One Determined Dreamer Has Paved the Way for Other Aspiring Lawyers in Pennsylvania

ACLU of Pennsylvania
5 min readFeb 25, 2019

By Molly Tack-Hooper, Staff Attorney, ACLU of Pennsylvania

Parthiv Patel (Photo: Ben Bowens)

On February 8, Pennsylvania quietly posted a new rule about who can become a lawyer. The amended rule, adopted by Pennsylvania’s Board of Law Examiners (an arm of the Pennsylvania Supreme Court), makes clear that DACA recipients are eligible to be licensed attorneys in the commonwealth of Pennsylvania.

This may seem obvious. Of course DACA recipients should be able to be lawyers — just like anyone else who graduates from law school in the U.S., passes the bar exam, and satisfies the “character and fitness” requirements. Immigration status has no bearing on someone’s ability to be a good lawyer.

But before this month, there was no official word from Pennsylvania on this issue.

The new rule stops short of welcoming all qualified candidates to the bar, regardless of immigration status. It applies only to non-citizens with DACA status or some future equivalent status based on a DACA successor program. It is hopefully not the last word from Pennsylvania about immigration status and fitness to be a lawyer, but it was an important step in the right direction.

And the new rule was a long time in the making.

You can trace its origins back to December 2017, when ACLU client Parthiv Patel became the first Dreamer admitted to the Pennsylvania bar.

Or maybe further back to October 2016, when the Board of Law Examiners initially rejected Parthiv from the bar because of his DACA status, and the ACLU appealed and began advocating for his admission in what would become a year-long fight involving letters of support from dozens of respected institutions from across the commonwealth and beyond.

Or maybe even further back to 2012, when Parthiv got his DACA status, and his future opened up.

Deferred Action and Law School Dreams

Parthiv Patel was born in India. Like every beneficiary of President Obama’s Deferred Action for Childhood Arrivals (DACA) program, Parthiv was brought to the United States as a child. Like many, he grew up believing he was American. It was not until his late teens that he learned he was undocumented.

Under DACA, he was eligible to get authorization to work in the United States, and a small window of time during which the federal government promises not to deport him.

With that breathing room, Parthiv was able to set his sights on becoming a lawyer. He had seen how his immigrant parents had been cheated and lost money, unable to navigate the American legal system to protect their rights and without the resources to hire expensive lawyers. He wanted to become a lawyer to protect other small business owners against fraud.

After receiving DACA, Parthiv was accepted to the Drexel University Thomas R. Kline School of Law in Philadelphia.
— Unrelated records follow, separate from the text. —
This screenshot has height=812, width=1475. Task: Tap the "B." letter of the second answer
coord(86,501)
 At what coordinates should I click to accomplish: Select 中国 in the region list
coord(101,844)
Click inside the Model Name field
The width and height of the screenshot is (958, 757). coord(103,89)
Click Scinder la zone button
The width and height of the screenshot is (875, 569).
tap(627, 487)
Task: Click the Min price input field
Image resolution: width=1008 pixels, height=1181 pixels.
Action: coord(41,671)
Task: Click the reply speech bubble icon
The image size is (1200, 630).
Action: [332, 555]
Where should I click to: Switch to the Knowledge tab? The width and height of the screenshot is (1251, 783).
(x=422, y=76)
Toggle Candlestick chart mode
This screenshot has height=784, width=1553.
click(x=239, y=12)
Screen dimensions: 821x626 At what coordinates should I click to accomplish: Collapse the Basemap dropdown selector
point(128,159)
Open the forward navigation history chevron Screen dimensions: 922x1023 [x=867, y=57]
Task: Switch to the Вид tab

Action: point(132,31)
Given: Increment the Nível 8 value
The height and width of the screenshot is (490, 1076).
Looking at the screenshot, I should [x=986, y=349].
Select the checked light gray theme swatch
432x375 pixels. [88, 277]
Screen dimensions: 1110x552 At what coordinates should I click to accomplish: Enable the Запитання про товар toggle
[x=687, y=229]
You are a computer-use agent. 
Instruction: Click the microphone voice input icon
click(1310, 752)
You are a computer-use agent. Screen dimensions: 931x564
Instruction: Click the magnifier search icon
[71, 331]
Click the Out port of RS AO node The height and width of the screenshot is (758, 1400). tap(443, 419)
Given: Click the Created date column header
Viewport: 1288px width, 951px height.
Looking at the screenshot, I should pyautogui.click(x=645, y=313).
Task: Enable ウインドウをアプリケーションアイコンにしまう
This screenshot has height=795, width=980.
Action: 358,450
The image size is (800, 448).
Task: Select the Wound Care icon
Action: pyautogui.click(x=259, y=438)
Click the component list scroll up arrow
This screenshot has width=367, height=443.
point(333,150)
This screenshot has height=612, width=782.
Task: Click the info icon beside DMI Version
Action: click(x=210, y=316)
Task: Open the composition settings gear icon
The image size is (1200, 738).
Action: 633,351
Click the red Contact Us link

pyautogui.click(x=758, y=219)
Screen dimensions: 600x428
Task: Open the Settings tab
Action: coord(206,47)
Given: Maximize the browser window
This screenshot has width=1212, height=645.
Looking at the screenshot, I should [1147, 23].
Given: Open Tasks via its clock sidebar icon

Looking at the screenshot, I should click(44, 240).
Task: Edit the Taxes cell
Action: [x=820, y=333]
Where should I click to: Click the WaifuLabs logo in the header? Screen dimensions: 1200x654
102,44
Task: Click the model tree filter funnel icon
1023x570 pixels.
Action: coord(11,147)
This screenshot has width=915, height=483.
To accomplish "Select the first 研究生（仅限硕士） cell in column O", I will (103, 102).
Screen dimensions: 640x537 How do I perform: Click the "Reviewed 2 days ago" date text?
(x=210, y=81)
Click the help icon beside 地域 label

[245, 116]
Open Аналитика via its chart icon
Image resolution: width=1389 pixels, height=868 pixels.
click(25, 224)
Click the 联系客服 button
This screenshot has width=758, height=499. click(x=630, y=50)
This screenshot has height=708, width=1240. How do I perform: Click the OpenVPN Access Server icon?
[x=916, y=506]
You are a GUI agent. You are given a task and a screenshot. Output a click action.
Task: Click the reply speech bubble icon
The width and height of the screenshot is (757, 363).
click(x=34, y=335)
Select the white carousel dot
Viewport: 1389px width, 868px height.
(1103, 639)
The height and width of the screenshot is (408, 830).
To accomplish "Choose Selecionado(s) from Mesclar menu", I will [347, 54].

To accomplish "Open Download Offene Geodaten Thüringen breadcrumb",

Done with Law School But Not Yet a Lawyer

Three years later, in July 2016, Parthiv spent several days sitting alongside thousands of other law school grads taking the Pennsylvania and New Jersey bar exams. Like virtually all of his classmates, he was stressed about the grueling exam. And like many, he was anxious about whether he would clear the “character and fitness” evaluation, but for very different reasons from his colleagues.

What he was worried about what his immigration status. He was, as far as he knew, the first Dreamer to apply for a bar license in Pennsylvania or New Jersey.

In October 2016, just before Pennsylvania bar exam results were going to be posted online, Parthiv got a phone call from the Pennsylvania Board of Law Examiners. They told him, “I have good news and I have bad news. The good news is, congratulations, you passed the bar exam! The bad news is that we can’t admit you because of your DACA status.”

Opting Out of Exclusion

In 1973, the U.S. Supreme Court ruled that states can’t require U.S. citizenship as a condition of becoming a lawyer. But a 1996 federal statute prohibits states from giving “benefits” — including professional licenses — to non-citizens without certain forms of legal status.

The statute contained an “opt out” provision, though. The law allows states to opt out of the prohibition by affirmatively deciding to confer certain benefits without regard to immigration status.

The ACLU-PA, along with Fred Magaziner and Rhiannon DiClemente from Dechert LLP and Samuel Stretton, represented Parthiv in appealing his Pennsylvania bar denial. In Pennsylvania, the courts have the exclusive power to regulate lawyers. So we argued that the Board of Law Examiners should exercise that authority to opt out. Dozens of organizations agreed with us and wrote letters of support.

More than a year after it had rejected him, the Board of Law Examiners finally sent Parthiv the standard letter that goes out to everyone who has been admitted to the bar in Pennsylvania.

Further to Go

There are thousands of other would-be non-citizen lawyers who missed out on DACA and may never get to become lawyers in Pennsylvania under the current rules.

In fighting for Parthiv’s bar admission, we argued that his admission should not be contingent on his DACA status. We stressed that all qualified candidates should be eligible to become lawyers, regardless of immigration status. Even without work authorization under DACA, undocumented people can legally work as lawyers in the United States on a pro bono basis or as independent contractors or solo practitioners.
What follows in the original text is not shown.